私が医師をしているエリアでは、THAや TKA施行症例の術後の初回離床は医師が行うことになっている施設が多いです。


何故、医師が初回の離床を実施するのでしょうか? 理由は定かではありません。肺塞栓症が発生してもすぐに対応できることが目的かもしれません。


しかし、術前に下肢静脈エコーで深部静脈血栓症の除外診断をして予防対策を実施していれば、術翌日に肺塞栓症はほとんど発生しません。

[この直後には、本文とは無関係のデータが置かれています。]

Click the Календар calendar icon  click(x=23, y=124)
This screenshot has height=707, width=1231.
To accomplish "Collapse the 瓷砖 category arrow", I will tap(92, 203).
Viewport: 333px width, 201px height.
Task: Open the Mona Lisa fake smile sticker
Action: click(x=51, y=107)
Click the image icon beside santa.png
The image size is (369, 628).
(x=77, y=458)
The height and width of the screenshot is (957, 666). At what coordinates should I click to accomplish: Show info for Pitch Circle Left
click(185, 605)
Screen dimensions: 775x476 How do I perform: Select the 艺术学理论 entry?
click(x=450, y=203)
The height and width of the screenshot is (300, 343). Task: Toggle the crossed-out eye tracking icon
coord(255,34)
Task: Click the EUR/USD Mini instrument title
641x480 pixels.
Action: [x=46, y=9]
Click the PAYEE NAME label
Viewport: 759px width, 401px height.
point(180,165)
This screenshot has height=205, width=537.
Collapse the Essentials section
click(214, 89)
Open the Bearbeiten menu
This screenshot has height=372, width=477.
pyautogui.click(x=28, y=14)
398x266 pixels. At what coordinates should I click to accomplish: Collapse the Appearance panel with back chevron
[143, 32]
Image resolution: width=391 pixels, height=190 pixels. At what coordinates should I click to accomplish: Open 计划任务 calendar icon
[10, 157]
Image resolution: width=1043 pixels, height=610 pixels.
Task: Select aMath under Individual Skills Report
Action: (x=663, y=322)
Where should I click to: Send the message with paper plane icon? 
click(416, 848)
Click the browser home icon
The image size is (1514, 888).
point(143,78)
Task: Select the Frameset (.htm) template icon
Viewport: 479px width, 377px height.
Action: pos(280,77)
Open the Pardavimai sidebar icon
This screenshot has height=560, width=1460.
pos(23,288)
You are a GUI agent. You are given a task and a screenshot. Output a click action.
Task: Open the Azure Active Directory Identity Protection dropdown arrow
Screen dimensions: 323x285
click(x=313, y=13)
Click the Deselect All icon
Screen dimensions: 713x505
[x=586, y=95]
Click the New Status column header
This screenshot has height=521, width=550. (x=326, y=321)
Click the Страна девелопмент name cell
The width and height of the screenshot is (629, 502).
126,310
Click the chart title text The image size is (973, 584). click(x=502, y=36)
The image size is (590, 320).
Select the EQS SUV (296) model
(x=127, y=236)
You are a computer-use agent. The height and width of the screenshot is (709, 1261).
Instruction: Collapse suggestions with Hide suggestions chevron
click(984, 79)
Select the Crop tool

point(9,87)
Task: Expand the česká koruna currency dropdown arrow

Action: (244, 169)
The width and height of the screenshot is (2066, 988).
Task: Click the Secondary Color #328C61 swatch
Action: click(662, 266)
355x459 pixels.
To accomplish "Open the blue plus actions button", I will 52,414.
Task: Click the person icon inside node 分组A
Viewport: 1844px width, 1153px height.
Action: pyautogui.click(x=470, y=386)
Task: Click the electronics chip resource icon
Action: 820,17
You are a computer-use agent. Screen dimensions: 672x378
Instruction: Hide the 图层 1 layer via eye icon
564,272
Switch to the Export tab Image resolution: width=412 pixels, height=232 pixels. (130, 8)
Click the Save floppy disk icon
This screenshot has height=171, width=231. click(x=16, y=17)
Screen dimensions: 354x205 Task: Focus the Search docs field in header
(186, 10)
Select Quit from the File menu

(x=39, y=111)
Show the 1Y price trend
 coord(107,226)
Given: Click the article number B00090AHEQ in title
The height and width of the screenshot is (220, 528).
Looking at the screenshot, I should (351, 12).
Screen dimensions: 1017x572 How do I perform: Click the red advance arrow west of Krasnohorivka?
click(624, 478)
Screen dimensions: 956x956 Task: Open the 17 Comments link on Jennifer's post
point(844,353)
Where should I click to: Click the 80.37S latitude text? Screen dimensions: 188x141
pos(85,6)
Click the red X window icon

それ以外の理由として THAの術後脱臼が考えられますが、単に離床するだけで脱臼するなど想定外です。ここまで考えると、医師が初回離床を行う意味は無さそうです。


さらに医師が初回離床を行うデメリットは大きいです。最大のデメリットは、医師が訪床するまで患者さんが離床できないことです。


医師は基本的に忙しい。このため患者さんの離床を待たせることが頻発します。よく考えると医師による初回離床はデメリット大きいので、業務改善することにしました。


もちろん医師による初回離床を廃止したところで、全体の業務量が劇的に削減されるわけではありません。しかし、千里の道も一歩からです。


少しずつでも意味の無い慣習を正して業務改善し続ける必要があります。この姿勢は、おそらく医師の働き方改革にも資するのではないでしょうか。